Hasta los teóricos que en el momento de enfrentar grandes crisis predican la necesidad del acto violento, como Henry A. Kissinger, el aliado de Nixon en la guerra contra Vietnam, hasta estos personajes que frecuentemente se mueven en las zonas más sombrías de los problemas del mundo ponen en duda los mandamientos del presidente Clinton en el caso de la reducida federación de Serbia y Montenegro, en los Balcanes.
Es risible uno de los argumentos más acariciados por el jefe de la Casa Blanca y sus colaboradores. Para justificar el bombardeo indiscriminado, ilógico y devastador que lleva a cabo la OTAN, complejo militar creado para defender intereses occidentales contra la amenaza soviética, se maneja una sobada propaganda. Sin hacer alusión a personajes acusados en el pasado, la Casa Blanca presenta la figura de Slobodan Milosevic como personaje que dejaría corta la maldad de Satanás. Sólo el jefe de la misión estadunidense encargada de los acuerdos de paz, Richard Holbrooke, califica al jefe serbio de evasivo, peligroso y desconfiable, y éste es nada menos el funcionario obligado a establecer entendimientos con los altos representantes de Yugoslavia. En consecuencia, si Milosevic, según la versión clintoniana, está llevando a cabo una hecatombe humana en su batalla contra los albanos de Kosovo, y si esta batalla es en verdad genocida, sería pavoroso para la humanidad que Estados Unidos y sus socios forzados o espontáneos vieran con indiferencia las magnas masacres que militares serbios llevan a cabo en la antigua cuna histórica de Yugoslavia, en nombre de la pureza étnica.

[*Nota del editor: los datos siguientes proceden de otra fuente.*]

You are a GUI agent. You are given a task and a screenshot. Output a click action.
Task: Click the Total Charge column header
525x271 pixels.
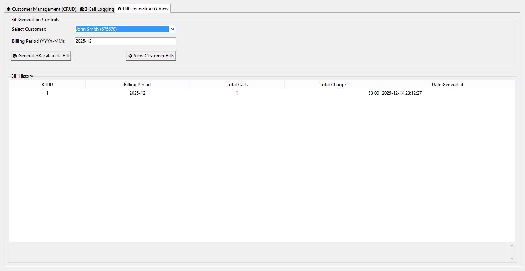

Y una vez que Clinton se repitió y repitió la común filosofía de hágase la voluntad de Dios en las vacas de mi compadre, y exaltando el caos en que la civilización podría caer si no se detiene esa masacre, la solución al problema resulta bien sencilla: poner en marcha una masacre de serbios contra la masacre de albaneses kosovenses, y esto es lo que se contempla desde Belgrado, cuyos habitantes ven llegar la lluvia infernal que les descargan día a día los ejércitos de la OTAN, con las más sofisticadas técnicas de muerte imaginadas por los especialistas. Vuelan los cielos de Serbia aviones B-2, los F-117 o los aplastantes cohetes Tomahawks, así como aparatos del tipo Wartogs A-0, lográndose tanto destrucciones de defensas castrenses cuanto el arrasamiento de casas, edificios civiles y el asesinato indiscriminado de niños, mujeres, hombres y ancianos; ¿acaso la política de Milosevic justifica el crimen que las tropas de la OTAN y sus asesores estadunidenses cometen contra las poblaciones milenarias de Serbia?
Las cosas son más paradójicas de lo que parecen. La agresión intervencionista y militar del poderoso contra los débiles produce el efecto de fortalecer a los débiles y dar mayor solidez a los líderes que el poderoso busca aniquilar. La guerra contra Irak creó en el pueblo una mayor adhesión a Husseim; la brutalidad de Nixon en Vietnam gestó la grandeza popular que permitió al general Giap derrotar a los agresores extranjeros; la matanza en el barrio del Chorrillo, en Panamá, generalizó los sentimientos opuestos al Tío Sam en esa nación ístmica; y en la actualidad los serbios aplauden a Milosevic por considerarlo jefe de la guerra contra el intervencionismo estadunidense. Es muy cierto que las guerras tienen metas precisas al iniciarse, pero nunca se sabe el fin del conflicto. Es muy posible que Clinton esté preparando la chispa que incendie del mismo modo las regiones albanesas, serbias y macedónicas que a naciones muy vinculadas con su historia como Grecia, Austria, Rusia y otros países que perciben la agresión clintoniana como instrumento desestabilizador de intereses que pueden afectar tanto a Europa como al resto del mundo. Mas al margen de estas consideraciones, los hombres de buena voluntad condenamos la teoría clintoniana de combatir el genocidio con el genocidio.